La reforma de nunca jamás

Martín Vizcarra

El presidente de la República, Martín Vizcarra, pronuncia un mensaje a la Nación desde Palacio de Gobierno, el pasado 12 de diciembre. (Foto: Sepres).Editorial El Comercio25.12.2018 / 08:35 am

El Ejecutivo oficializó hace tres días la creación de la Comisión de Alto Nivel para la Reforma Política anunciada por el presidente Martín Vizcarra en su último mensaje a la nación, y con ello ha dado muestras de que no quiere dejar que sus preocupaciones en esa materia se queden en mero ejercicio retórico, como algunas veces ha ocurrido. 

Que hay algo que no funciona en la relación entre representante y representado, tanto a nivel congresal como gubernamental y hasta partidario, es evidente desde hace tiempo en nuestro país y la alta tasa de desaprobación que, quinquenio a quinquenio, han venido cosechando los Parlamentos, presidentes y partidos políticos es prueba incontrastable de ello. 

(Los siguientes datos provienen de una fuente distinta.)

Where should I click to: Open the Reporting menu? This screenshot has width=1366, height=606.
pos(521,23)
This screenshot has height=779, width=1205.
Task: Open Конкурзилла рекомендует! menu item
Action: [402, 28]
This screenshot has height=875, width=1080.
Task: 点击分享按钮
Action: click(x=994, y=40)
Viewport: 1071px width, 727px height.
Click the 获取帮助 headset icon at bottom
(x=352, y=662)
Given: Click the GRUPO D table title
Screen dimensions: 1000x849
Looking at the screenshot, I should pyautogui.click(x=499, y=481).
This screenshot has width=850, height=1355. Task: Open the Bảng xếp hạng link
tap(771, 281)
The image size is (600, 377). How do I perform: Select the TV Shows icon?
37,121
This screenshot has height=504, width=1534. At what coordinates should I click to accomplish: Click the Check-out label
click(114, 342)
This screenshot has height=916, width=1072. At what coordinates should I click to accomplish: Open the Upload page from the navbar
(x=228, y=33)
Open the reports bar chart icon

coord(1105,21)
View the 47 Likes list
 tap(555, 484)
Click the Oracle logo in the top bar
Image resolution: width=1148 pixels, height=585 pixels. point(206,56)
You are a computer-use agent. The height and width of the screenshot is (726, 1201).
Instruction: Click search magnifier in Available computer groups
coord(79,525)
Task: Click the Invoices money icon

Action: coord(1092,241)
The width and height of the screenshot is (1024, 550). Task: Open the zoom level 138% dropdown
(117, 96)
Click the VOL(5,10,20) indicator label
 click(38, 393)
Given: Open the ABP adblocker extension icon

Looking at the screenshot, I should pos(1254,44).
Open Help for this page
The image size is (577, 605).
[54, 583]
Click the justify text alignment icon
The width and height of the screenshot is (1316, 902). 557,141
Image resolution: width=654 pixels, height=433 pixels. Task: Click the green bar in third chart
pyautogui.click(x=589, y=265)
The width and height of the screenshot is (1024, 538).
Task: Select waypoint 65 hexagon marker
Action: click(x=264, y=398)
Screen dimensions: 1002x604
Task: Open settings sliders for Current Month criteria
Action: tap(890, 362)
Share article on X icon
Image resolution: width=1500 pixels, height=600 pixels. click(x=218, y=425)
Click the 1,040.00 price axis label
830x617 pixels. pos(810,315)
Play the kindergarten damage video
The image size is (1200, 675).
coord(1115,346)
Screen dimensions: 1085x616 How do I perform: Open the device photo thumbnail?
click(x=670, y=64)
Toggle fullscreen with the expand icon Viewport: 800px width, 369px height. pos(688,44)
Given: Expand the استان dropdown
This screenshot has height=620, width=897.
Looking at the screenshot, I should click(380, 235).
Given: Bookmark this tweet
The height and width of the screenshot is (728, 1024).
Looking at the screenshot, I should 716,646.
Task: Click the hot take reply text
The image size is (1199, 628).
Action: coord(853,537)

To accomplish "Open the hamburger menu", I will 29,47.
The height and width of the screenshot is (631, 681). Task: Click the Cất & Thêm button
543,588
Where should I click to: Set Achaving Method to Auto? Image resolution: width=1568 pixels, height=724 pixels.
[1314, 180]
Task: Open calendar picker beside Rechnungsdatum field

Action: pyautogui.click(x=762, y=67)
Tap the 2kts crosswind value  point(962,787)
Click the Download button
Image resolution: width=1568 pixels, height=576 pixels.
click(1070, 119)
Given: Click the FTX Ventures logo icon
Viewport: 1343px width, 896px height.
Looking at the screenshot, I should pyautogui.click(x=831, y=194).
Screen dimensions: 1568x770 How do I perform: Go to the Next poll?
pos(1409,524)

Por eso no existe administración que se inaugure sin aludir al problema y deje de ofrecer medidas al respecto. Luego, sin embargo, pasan los meses y lo supuestamente urgente va desplazando a lo importante de la agenda gubernamental, el tema cae poco a poco en el olvido y, tras cinco años, todo el ciclo empieza de nuevo… solo que frente a una ciudadanía cada vez más cansada e irritada con aquellos a los que, a regañadientes quizá, les ha endosado una vez más el voto. 

No escapa a nadie, por supuesto, que, en parte, las trabas que encuentra cualquier iniciativa de este orden tienen que ver con el hecho de que estamos ante políticos elegidos enfrentados a la demanda de modificar las reglas de juego que tan eficaces les han resultado para llegar a donde están. Pero no hay que descartar tampoco el peso que puede haber tenido la ausencia de planteamientos orgánicos sobre el tema en el reiterado abandono de los afanes reformadores. Y es por esa razón, en consecuencia, que tampoco en esta oportunidad podemos estar absolutamente confiados en que por fin la reforma será acometida.

El presidente ha designado sin duda a un grupo de profesionales serios y entendidos en los asuntos a debatir y, como decíamos al principio, la velocidad en dar el siguiente paso en este sentido tras el referéndum sugiere una determinación saludable. Pero el marco trazado por el mandatario en su mensaje a la nación del 12 de diciembre para el encargo que recibirían los integrantes de la comisión ahora oficializada fue, en nuestra opinión, demasiado vago y general. 

“Entre los muchos temas pendientes que abordará esta comisión, está la reglamentación del financiamiento de partidos políticos, la inmunidad parlamentaria y el voto preferencial, entre muchas otras propuestas que puedan surgir del trabajo de la comisión”, fue prácticamente todo lo que el jefe del Estado puntualizó sobre el particular en aquella ocasión. Y es obvio que aquello constituye un menú de tareas disperso e insuficiente para merecer el ambicioso nombre que el grupo de trabajo ostenta. 

Ni siquiera en los ítems propuestos, además, hay un planteamiento completo. A propósito de la inmunidad parlamentaria, por ejemplo, ¿se pretende acotar los casos en los que estaría vigente o suprimirla del todo?